La Iglesia es Madre - Alfa y Omega

«La Iglesia es Madre, y como todas las madres sabe acompañar al hijo necesitado, levantar al hijo caído, curar al enfermo, buscar al perdido y sacudir al dormido, así como defender a los hijos indefensos y perseguidos. Hoy quisiera aseguraros, especialmente a estos últimos, la cercanía: estáis en el corazón de la Iglesia; la Iglesia sufre con vosotros y se honra con vosotros; vosotros sois su fortaleza y su testimonio concreto y auténtico de su mensaje de salvación, de perdón y de amor. ¡El Señor os bendiga y proteja!»: así dijo el Papa Francisco, dirigiéndose de modo especial a los iraquíes, en la audiencia general del pasado día 3, alentando a todo el pueblo cristiano a rezar por la paz.

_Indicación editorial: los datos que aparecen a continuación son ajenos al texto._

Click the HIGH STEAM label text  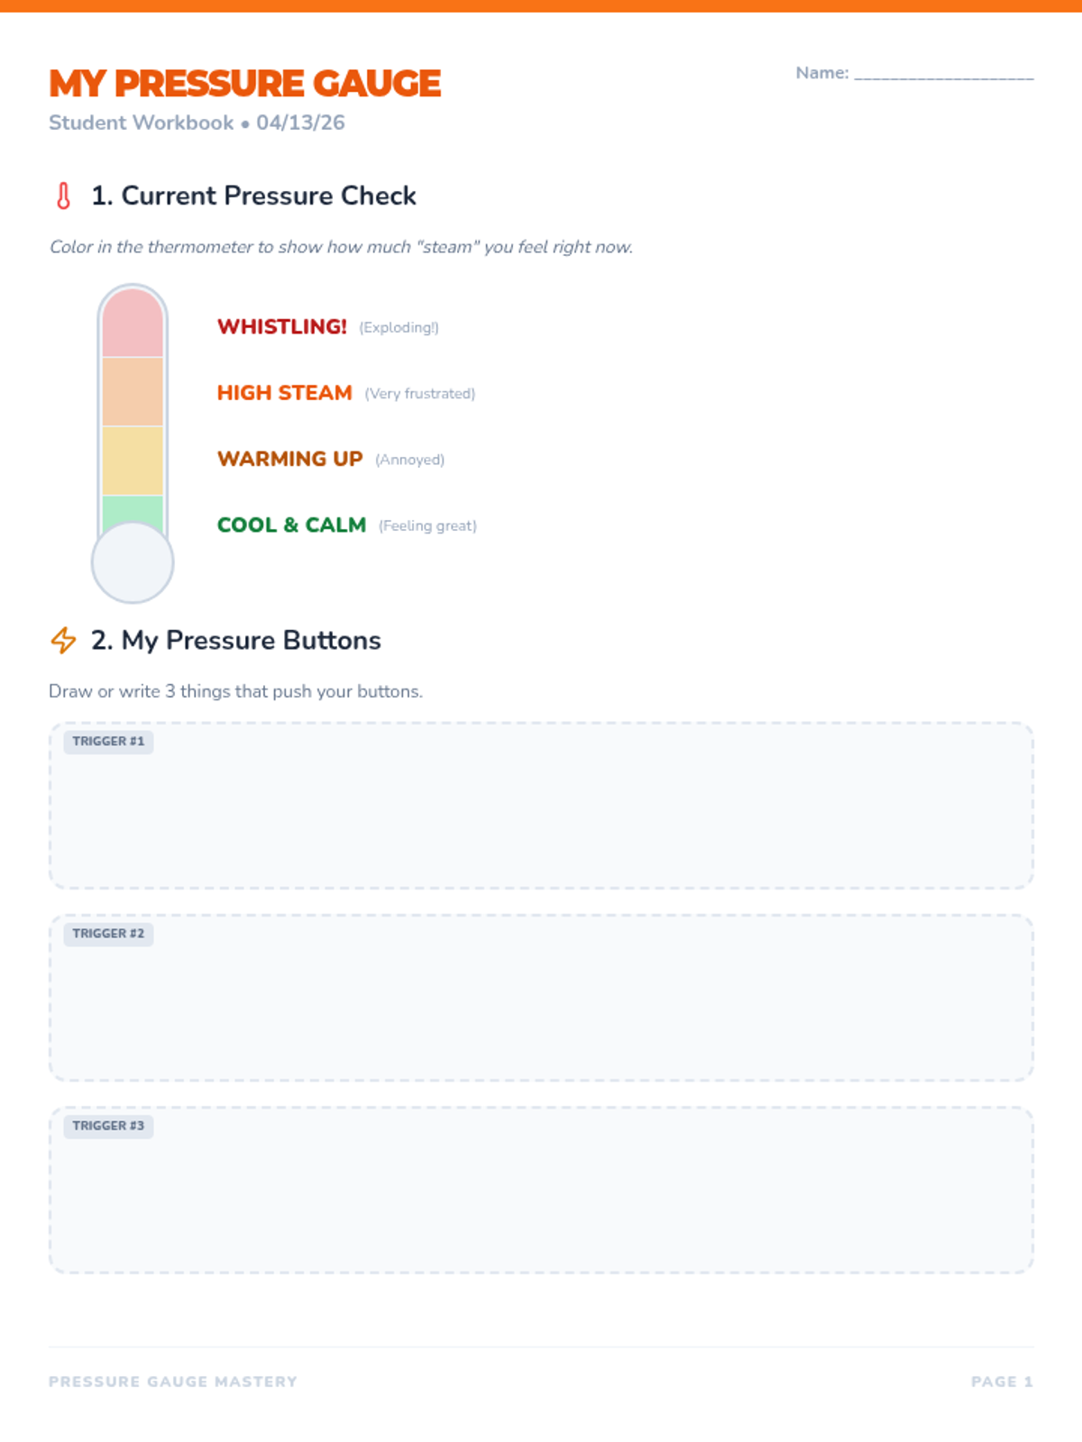(284, 393)
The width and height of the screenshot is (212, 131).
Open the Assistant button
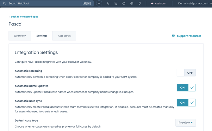[158, 3]
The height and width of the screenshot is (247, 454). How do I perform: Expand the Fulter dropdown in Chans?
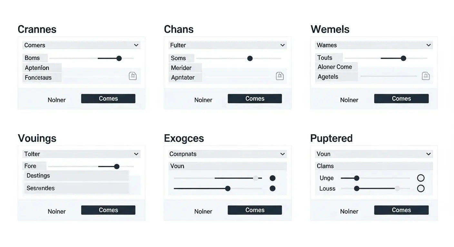[x=228, y=45]
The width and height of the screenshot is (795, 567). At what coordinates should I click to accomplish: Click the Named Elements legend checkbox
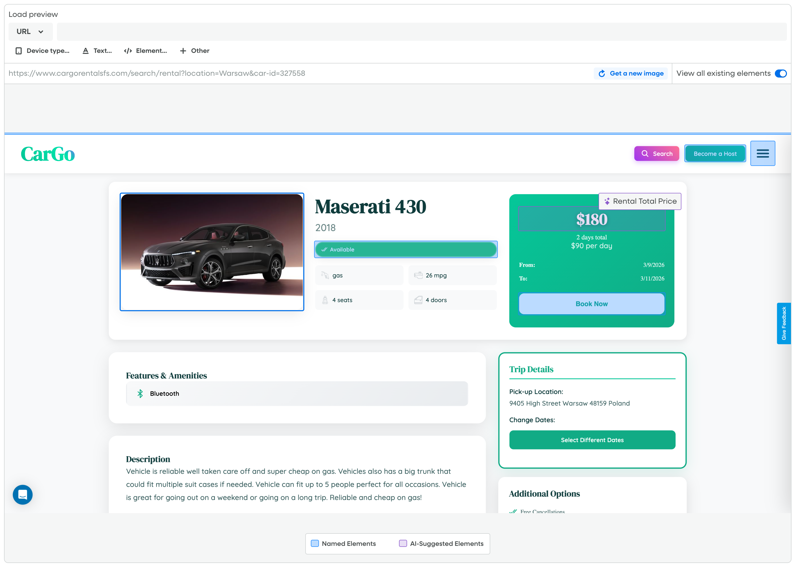(x=315, y=543)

Por estas mismas fechas del pasado año 2013, el Santo Padre pedía con fuerza oraciones por la paz, con la mirada puesta en «las numerosas situaciones de conflicto que hay en nuestra tierra, pero, en estos días, mi corazón está profundamente herido por lo que está sucediendo en Siria y angustiado por la dramática evolución que se está produciendo». Un año después, bien a la vista está el porqué de la angustia del Papa, y la urgente necesidad de la oración, que abra los corazones al Único que salva, de modo que la angustia se torne en esperanza. Es la esperanza que brota en la vida de la Santa Madre Iglesia, la Morada de Dios entre los hombres, y por ello el lugar de la salvación. En su Mensaje al Meeting de Rímini de este año, cuyo centro de interés era precisamente una constante invitación suya: Hacia las periferias del mundo y de la existencia, ¡hacia los que sufren!, el Santo Padre Francisco lo dejó muy claro: «Nosotros no salvamos el mundo, sólo Dios salva».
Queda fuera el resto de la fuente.